He Will Save Us
“In quietness and in trust”, says the Lord, “shall be your strength.” I’ve seen lately that this kind of strength will never come from my own efforts to maintain and exude a “quiet confidence.” My own efforts will never result in this true strength of trust and faith in God, the kind He is talking about here. No matter how many times I attempt this sort of quietness and confidence on my own, I fail.
The strength He promises here comes only when I am made quiet and confident by remembering what He has done, and what He has promised to do; by resting as I meditate on His past deeds and mighty acts, both those in the Bible and those of last week. He has never failed His people.
The children of Israel tested God at Meribah, complaining that no water had yet appeared to quench their thirst. No matter that they had seen Him deliver them out of Egypt with a great and mighty arm; that they had seen the Red Sea part before them, and had known His constant presence and provision in the cloud by day and the pillar of fire by night. Here at Meribah they discounted all that, forgot all about it, because they wanted to. They wanted to murmur; they wanted their unbelief.
So Lord, help me to remember, and so know You as You have revealed Yourself to be. In this way I’ll be still and quiet before your mighty deeds, recounting them often to myself and to my children, and my confidence will be in You. Keep me from the unbelief of Israel at Meribah; I have seen your mighty acts before, and I know I will yet again. May I not be unbelieving. You are the God who acts; You have promised never to leave me or forsake me. In the quietness and confidence of faith in You, let my strength be found.
“For thus said the Lord God, the Holy One of Israel,
‘In returning and rest you shall be saved;
in quietness and in trust shall be your strength.’
“But you were unwilling, and you said,
‘No! We will flee upon horses’…
“Therefore the Lord waits to be gracious to you,
and therefore he exalts himself to show mercy to you.
For the Lord is a God of justice;
blessed are all those who wait for him.” Isaiah 30:15, 16a, 18
“It will be said on that day,
‘Behold, this is our God; we have waited for him, that he might save us.
This is the Lord; we have waited for him;
let us be glad and rejoice in his salvation.’” Isaiah 25:9
July 20th, 2008 at 06:50
Jeri, this is uncanny. Exodus 7: 1-7, and Isaiah 30: 15-16 were both passages we referred to during our contentment study yesterday(besides what I mentioned in my blog).

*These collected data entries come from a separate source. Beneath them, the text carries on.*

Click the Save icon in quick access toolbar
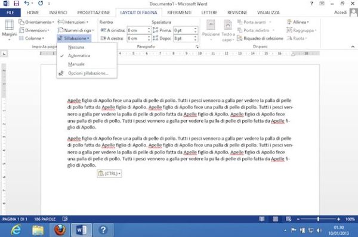 17,4
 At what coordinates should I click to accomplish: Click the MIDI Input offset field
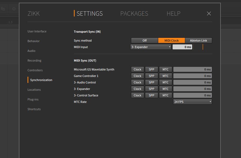[x=182, y=47]
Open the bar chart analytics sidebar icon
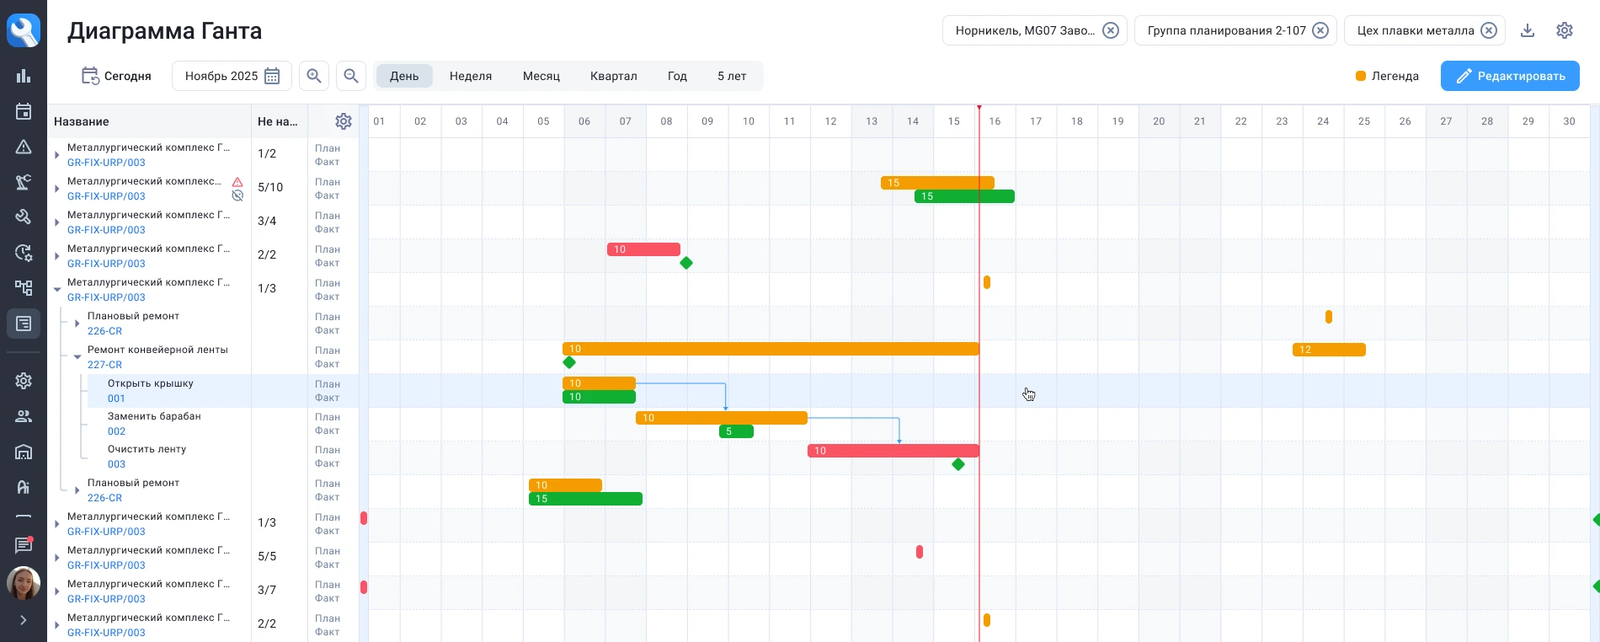Viewport: 1600px width, 642px height. tap(24, 76)
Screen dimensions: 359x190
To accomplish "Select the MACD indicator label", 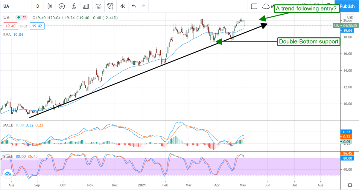I will click(8, 125).
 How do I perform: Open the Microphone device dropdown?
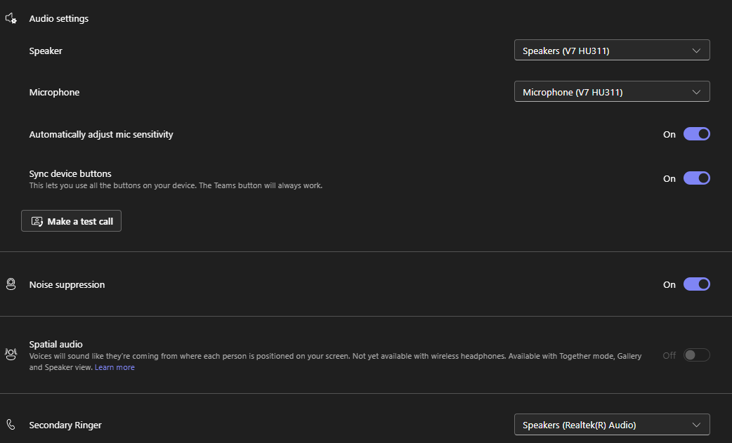tap(612, 92)
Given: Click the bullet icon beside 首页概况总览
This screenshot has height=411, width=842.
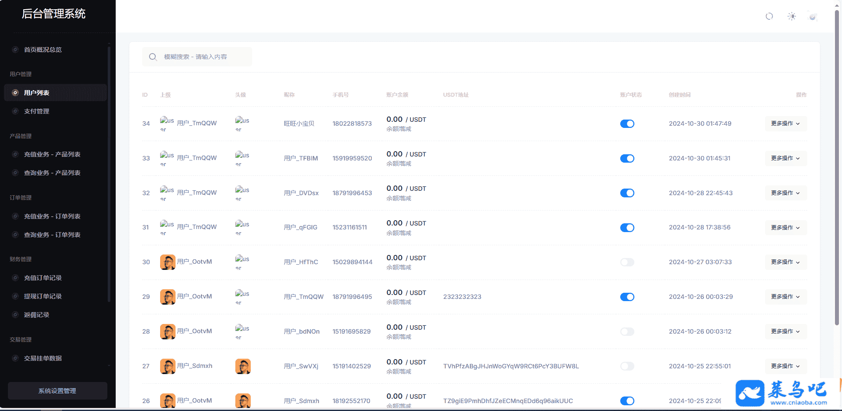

The particular focus was Jeremiah Burroughs argument against folks who use the feeling that God has departed from them as an excuse for murmuring and wallowing in discontent. He says, “It is a very evil thing for men and women over every affliction to conclude that God is departed from them.” At that point we read the passage in Exodus.
He then makes the point that, “if God is departed, the greatest sign of God’s departing is because you are so disturbed….Your disquiet drives him from you, and you can never expect God’s coming to manifest himself comfortably to you souls, till you have gotten your hearts quiet under your afflictions.” And at that point we read Isaiah 30: 15-16 and discussed how God responds when we refuse to trust and rest in Him, and what is gained when we do rest in Him.
And rather than leave it hanging, I’ll add his last point in answer to this: “Do you find God departing from you in your affliction? Will you therefore depart from God too? Is this your help?…If the child sees the mother going from it, it is not for the child to say, ‘My mother is gone yonder and I will go the other way’; no, but the child goes crying after the mother. So should the soul say, I see the Lord is withdrawing his presence from me, and now it is best for me to make after the Lord with all my might, and I am sure this murmuring humour is not making after God, but by it I go further and further away from God, and what a distance there will be between God and me within a little while!”
All these miles between us and God has us on the same page!
July 20th, 2008 at 19:04
BEAUTIFUL!
July 21st, 2008 at 06:01
Laurie,
It is neat that we’re studying and thinking along the same lines. Sometimes we need a lot of help to enter that rest He calls us to. You’d think the opposite, that it should be easy to rest and trust in Him. But it’s a great battle sometimes; we only cry out to Him when we’ve come to the end of our own efforts. It never ceases to amaze me how faulty our remembrance of God’s faithfulness is (of course we make it much worse by prayerlessness and carelessness!)
Jan,
Thanks my sissy! You are on that same page, too, I know. I will call you tomorrow…
July 21st, 2008 at 07:17
No, it isn’t easy. That’s probably why the writer of Hebrews says, “Let us therefore strive to enter that rest, that no one fall by the same sort of disobedience.” (4:11) Striving to rest - what a strange thing - like “sorrowful yet always rejoicing” - like so much of the Christian life.